Per fortuna, però, – e questa volta è proprio il caso di dirlo – non tutti ancora hanno a cuore questa problematica.

Il fatto risale al Febbraio del 2009, una vicenda come un’altra: lo smarrimento del telefono cellulare.

Una storia che a molti sarà accaduta: in quei momenti il primo pensiero va alle centinaia di contatti accumulati in anni e sfumati in un battibaleno.

La prima cosa da fare si sa: contattare il proprio apparecchio mobile con la speranza che qualcuno non ne sia già diventato il proprietario, ma che, invece, sia in attesa di ricevere quella chiamata che gli consentirà di individuare il legittimo possessore per riconsegnarglielo prontamente.

Ad essere protagonista dell’increscioso episodio – almeno per lui e non per la perdita dell’apparato – è Michael Fraser, un cinquantenne inglese della contea di Durham.

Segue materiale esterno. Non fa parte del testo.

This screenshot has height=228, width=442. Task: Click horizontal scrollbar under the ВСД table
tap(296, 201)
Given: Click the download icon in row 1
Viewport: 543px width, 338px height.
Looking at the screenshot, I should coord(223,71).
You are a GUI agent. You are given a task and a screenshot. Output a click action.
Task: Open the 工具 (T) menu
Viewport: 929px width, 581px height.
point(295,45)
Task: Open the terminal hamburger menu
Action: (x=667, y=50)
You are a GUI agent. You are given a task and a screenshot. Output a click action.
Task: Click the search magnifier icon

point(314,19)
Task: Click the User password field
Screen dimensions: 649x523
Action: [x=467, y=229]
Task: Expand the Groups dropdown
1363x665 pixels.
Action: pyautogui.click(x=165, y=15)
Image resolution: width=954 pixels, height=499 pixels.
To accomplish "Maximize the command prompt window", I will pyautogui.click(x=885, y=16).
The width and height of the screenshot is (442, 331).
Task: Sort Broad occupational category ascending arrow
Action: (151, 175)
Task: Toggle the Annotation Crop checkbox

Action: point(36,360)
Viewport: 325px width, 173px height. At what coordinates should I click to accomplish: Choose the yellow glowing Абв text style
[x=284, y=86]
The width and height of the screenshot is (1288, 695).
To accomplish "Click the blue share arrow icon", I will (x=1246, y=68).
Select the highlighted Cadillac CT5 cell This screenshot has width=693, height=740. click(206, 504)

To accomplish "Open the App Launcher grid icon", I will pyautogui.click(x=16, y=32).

Poco più di un anno fa, per l’appunto, mentre si trovava su un autobus, forse a causa di alcune difficoltà nei movimenti dovute alla sua sedia a rotelle, lasciava sul mezzo pubblico il suo telefono.

Leggi anche:  Schneider Electric è membro fondatore di ISA Global Cybersecurity Alliance

Il conducente, una volta giunto al capolinea, rinveniva il gadget elettronico e, correttamente, visto che non era impostata alcuna protezione o blocco che potesse impedire l’accesso ai contenuti, iniziava a consultarli per capire chi potesse averlo dimenticato.

Ma, dopo aver rovistato in tutte le cartelle, lo consegnava ad un agente del primo posto di Polizia.

La solerzia e l’onestà dell’autista lo avevano indotto a recarsi presso gli uffici della Pubblica Sicurezza per fare in modo che si riuscisse a rintracciare il titolare, ma non certo perché gli venisse riconsegnato: la memoria era piena zeppa di immagini pedopornografiche.

Subito sono scattate le indagini che – con l’operazione denominata “Cammell” – ha portato alla scoperta di una rete distribuita in tutto il Regno Unito che era dedita scambiarsi questo genere di materiale sia attraverso i ricevitori mobili sia con i computer.

Le attività investigative avviate su scala nazionale hanno portato ad inchiodare altri 70 pervertiti, di cui diversi già incriminati dalle Forze dell’Ordine per fatti analoghi.

In questi giorni si stanno celebrando i processi nei confronti di questi orchi e Fraser ha già ammesso le proprie colpe.